=== Written task ===
Reproduce the passage of the political commentary from "A candidate who" up to and including "some of them.", word for word.

— start Text extract —

Former Labour MP Simon Danczuk: “The good people of Gorton and Denton deserve better than this. She has no knowledge of a recent major incident, what her leader has said, and she’s totally inarticulate, just waffling on.”
A candidate who came fifth in the 2024 mayoral race with seven percent. The Greens will attend the funeral. They’ll even give the eulogy. But they won’t bury the body because they’ve never learned how to dig - except to dig themselves into an even deeper political hole.
Reform UK? Different story. They’ve got actual ex-Tory ministers now. People who’ve sat in cabinet. People who understand how Whitehall works. They’re not walking into government like tourists. They’ve got institutional knowledge. They know where the bodies are buried because they helped bury some of them.
That’s what makes this dangerous. Labour’s haemorrhaging support to a party that’s gone from insurgent outsiders to credible gravediggers with actual shovels.
Sir John Curtice: The Man Who Predicted the Funeral Date.
Sir John Curtice doesn’t guess - he calculates. Back in February 2024, before Labour even won, Curtice predicted Starmer would “be in trouble” within eighteen months. He said Labour “hasn’t won the hearts and minds of the country.” His exact words: “There’s no enthusiasm for Starmer and that’s potentially a problem.”
Eighteen months from July 2024 is January 2026. We’re past that now.
Now he’s saying Scottish Labour has “virtually zero chance” at Holyrood. He’s noting that poor May results would “sharpen scrutiny of strategy, priorities and ultimately leadership.”
Leadership. When Curtice uses that word, it’s a polite academic way of saying “start planning the funeral.”
The Bookmaker’s Verdict.
William Hill at one-to-three odds for a 2026 resignation. Ninety-three percent of all bets backing Starmer to quit this year. Polymarket traders giving him sixty-five percent probability of exit by December.
When Curtice predicts and the bookies agree and the polling confirms and your approval rating hits minus sixty and you’ve banned your most popular regional figure from standing - you’re not watching political turbulence. You’re watching the final arrangements being made.
Here’s Labour’s impossible bind. They won’t remove him before May without looking as chaotic as the Tories they replaced. They won’t keep him because he’s bleeding support everywhere. After May - assuming the catastrophic results everyone’s predicting - summer becomes the execution window. MPs return to constituencies, hear from angry voters, realise their own seats are vulnerable. The knives come out.

— end Text extract —
— start Information shown —

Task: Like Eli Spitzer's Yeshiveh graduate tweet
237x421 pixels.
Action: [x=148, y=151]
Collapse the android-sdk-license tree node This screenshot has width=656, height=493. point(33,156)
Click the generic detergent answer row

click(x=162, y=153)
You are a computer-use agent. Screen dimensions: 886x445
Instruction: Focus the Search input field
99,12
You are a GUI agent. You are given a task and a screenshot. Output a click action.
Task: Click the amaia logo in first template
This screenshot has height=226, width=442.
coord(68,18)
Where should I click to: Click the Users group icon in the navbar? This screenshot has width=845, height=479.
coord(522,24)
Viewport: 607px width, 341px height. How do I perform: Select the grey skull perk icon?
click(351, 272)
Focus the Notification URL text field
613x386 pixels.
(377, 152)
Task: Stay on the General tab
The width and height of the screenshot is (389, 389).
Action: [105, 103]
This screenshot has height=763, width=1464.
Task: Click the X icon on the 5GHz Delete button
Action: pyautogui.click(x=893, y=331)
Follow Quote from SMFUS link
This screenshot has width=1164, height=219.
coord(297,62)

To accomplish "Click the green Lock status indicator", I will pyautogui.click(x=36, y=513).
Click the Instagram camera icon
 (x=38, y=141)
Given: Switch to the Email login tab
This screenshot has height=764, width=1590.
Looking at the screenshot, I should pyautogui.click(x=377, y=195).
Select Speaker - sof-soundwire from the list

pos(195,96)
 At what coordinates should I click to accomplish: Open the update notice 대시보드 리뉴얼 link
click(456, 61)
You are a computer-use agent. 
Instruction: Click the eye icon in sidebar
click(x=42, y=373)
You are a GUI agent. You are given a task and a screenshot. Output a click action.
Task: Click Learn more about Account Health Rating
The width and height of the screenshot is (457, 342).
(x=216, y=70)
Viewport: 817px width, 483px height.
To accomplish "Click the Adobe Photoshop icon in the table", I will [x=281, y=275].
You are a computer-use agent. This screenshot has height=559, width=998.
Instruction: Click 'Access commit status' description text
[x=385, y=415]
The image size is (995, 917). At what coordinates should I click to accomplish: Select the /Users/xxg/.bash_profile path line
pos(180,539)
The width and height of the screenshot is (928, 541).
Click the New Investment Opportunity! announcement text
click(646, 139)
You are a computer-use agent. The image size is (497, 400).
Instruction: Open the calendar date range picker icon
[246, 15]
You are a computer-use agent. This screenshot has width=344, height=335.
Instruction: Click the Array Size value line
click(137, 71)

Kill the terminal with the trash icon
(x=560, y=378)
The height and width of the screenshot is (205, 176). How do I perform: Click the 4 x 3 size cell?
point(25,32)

— end Information shown —

=== Task solution ===
A candidate who came fifth in the 2024 mayoral race with seven percent. The Greens will attend the funeral. They’ll even give the eulogy. But they won’t bury the body because they’ve never learned how to dig - except to dig themselves into an even deeper political hole.
Reform UK? Different story. They’ve got actual ex-Tory ministers now. People who’ve sat in cabinet. People who understand how Whitehall works. They’re not walking into government like tourists. They’ve got institutional knowledge. They know where the bodies are buried because they helped bury some of them.